It was a gamble.
People want to know if it was planned or an accident. The answer is neither. It was a gamble. In retrospect, what else would you expect from the daughter of the woman who conceived during her period?
This is not the first time. The first time, it was definitely an accident. All I remember from that time was horror and a colossal dose of agony. Mother nature handled that one.
In a way, now is the right time, although to use “right time” and “pregnant” in the same sentence is a fool’s game. The pandemic has taught me that I have an identity away from the cockpit, a lesson decisively necessary for the shifting priorities of a parent. The microscopic-yet-deadly COVID-19 compelled me to establish multiple streams of income, paramount to a woman with a spawn suckling at her bosom.
My 20s were a treasure chest. I travelled the globe, grew my career, learned cool stuff, studied a degree, explored worldviews, got married, and built up financial resources. To each their own, but I’m glad I was without progeny then.

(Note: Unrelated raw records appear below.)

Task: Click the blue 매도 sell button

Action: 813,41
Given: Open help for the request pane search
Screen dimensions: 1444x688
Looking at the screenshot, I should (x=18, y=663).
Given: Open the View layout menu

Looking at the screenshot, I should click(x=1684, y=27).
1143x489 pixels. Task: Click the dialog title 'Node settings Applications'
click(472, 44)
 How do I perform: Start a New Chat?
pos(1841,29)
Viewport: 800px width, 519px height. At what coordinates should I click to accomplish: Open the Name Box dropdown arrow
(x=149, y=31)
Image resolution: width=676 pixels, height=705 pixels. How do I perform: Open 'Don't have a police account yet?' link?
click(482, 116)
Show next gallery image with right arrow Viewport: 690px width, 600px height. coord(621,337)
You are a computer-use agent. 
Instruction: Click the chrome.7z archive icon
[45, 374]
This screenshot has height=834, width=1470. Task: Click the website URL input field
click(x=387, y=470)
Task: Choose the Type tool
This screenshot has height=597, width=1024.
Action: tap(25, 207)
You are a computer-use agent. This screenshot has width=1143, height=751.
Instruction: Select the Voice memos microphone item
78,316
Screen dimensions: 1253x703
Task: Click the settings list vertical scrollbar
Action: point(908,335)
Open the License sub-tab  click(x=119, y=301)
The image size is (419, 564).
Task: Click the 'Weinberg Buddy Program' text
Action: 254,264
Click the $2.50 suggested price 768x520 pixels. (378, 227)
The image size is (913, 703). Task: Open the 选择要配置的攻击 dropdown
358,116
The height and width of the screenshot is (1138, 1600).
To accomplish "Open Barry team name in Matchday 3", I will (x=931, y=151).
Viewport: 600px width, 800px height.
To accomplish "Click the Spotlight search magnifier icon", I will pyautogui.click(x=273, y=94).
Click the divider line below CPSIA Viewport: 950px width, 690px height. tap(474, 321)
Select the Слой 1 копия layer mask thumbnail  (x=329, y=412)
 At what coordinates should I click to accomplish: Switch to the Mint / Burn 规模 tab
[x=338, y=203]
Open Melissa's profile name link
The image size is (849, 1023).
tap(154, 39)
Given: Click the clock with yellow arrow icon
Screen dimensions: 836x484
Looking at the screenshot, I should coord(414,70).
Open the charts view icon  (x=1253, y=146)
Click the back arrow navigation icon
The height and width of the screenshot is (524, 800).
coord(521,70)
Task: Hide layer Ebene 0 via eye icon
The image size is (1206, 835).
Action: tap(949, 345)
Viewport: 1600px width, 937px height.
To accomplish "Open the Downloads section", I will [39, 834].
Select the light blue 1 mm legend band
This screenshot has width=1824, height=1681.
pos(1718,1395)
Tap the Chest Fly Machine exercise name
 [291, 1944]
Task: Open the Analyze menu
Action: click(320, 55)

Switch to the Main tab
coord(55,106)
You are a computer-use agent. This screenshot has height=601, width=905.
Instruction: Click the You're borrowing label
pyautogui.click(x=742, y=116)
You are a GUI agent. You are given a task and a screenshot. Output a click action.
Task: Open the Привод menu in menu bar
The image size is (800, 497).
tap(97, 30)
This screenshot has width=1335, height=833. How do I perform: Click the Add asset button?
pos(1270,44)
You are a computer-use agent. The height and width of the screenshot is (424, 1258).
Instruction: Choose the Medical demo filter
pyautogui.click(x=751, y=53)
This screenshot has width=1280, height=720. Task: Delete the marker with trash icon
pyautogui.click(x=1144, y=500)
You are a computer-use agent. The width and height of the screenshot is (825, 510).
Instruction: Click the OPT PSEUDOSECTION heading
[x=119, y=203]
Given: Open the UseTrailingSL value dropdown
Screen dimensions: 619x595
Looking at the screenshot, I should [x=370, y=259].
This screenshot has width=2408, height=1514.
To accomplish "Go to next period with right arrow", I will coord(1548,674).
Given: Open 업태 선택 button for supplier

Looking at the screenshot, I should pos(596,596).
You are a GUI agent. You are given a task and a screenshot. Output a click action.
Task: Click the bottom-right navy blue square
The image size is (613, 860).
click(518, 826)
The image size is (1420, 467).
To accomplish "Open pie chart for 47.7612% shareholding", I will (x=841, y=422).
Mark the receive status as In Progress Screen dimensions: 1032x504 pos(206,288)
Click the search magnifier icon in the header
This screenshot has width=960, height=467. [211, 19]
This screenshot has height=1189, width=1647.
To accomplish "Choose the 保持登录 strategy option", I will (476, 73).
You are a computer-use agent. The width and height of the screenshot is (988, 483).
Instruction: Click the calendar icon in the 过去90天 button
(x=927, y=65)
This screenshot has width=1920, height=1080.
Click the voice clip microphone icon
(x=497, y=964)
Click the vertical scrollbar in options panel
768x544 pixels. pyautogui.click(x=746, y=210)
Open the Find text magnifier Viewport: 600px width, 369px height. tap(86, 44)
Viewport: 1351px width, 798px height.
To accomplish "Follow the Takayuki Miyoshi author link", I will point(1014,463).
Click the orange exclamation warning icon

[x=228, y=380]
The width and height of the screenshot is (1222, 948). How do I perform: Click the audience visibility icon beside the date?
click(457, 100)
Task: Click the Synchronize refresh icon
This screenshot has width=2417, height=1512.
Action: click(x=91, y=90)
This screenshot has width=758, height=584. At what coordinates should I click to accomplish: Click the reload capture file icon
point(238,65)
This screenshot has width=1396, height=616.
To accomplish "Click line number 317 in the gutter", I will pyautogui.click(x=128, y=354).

Now in my 30s, I find myself host to a “parasite”, a “parasite” that occupies my waking moments and my dreams. Is she hungry? Is she nourished? Is her neck the correct length? Is she comfortable? Will she grow up to be like me?
My love for this cluster of cells is growing in direct proportion to the passing days. In equal measures to this love is the terror of losing this person I’ve never met.
What does it feel like to be pregnant, I’ve been asked.
It’s like living for another soul. It’s the knowledge that if I crash my car, two souls might perish. Nay, it’s the painful realisation that half my soul will one day gallivant the earth, forever exposed, and yet I’ll have it no other way.
It’s the delight that follows the cognisance that bones, organs, flesh — they are weaving themselves into existence as I write. The Internet tells me that at this moment, my little girl has about 7 million primitive eggs in her tiny ovary.
It’s the thrill of that tingling sensation, the sometimes gentle sometimes fierce probing of baby limbs. I have encouraged it, with a torch light and my own probing fingers — wisdom from the Internet. If it’s on the Internet it must be true.
Did I mention the urge to consume tom yum by the galloons?
Or the incessant need to pee??
I owe my baby everything. Without her consent, I’m forcing existence onto her. I’m bringing a human life into a world where suffering is the rule and justice the exception. Where civilisation is on the verge of imploding. Where a different burden weighs on your shoulders no matter where you stand on the socioeconomic spectrum. A world that might hate you not for what you’ve done, but for who you are.
Where “happiness” is the goal despite its glaring similarities to a psychiatric disorder. Like Richard Bentall wrote in the Journal of medical ethics, “Happiness meets all reasonable criteria for a psychiatric disorder. It is statistically abnormal, consists of a discrete cluster of symptoms, there is at least some evidence that it reflects the abnormal functioning of the central nervous system, and it is associated with various cognitive abnormalities — in particular, a lack of contact with reality.” No doubt it was satirical, yet it is undeniable that to achieve a standard so arbitrary is idle fancy at the very least.
I’m bringing my child into a world where the collective goal is to reach a state of perceived bliss that amount to castles in the sky. Maybe sky daddy lives in that castle.
I am doing this to her. It is selfish. I’m sorry, my baby.
Yet, my child, I hope you discount the gloom of the world and see the unceasing wonder. We’ll climb mountains to catch sunrises. We’ll sail oceans of limitless possibilities. Together, let’s dive into literature and stories and ideas and theories. Slay dragons and explore the stars. Fart to the rhythm of our favourite song.
We’ll watch aircraft of every type and weight takeoff and land. Fly our own plane. Visit every surviving space shuttle and dream of the great yonder. We’ll tease our culinary palates, dig our toes into the mud at the park, dance under the rain, and make funny faces at the passing cars.
Dear baby, we can’t wait. Mummy and Daddy just can’t wait to meet you.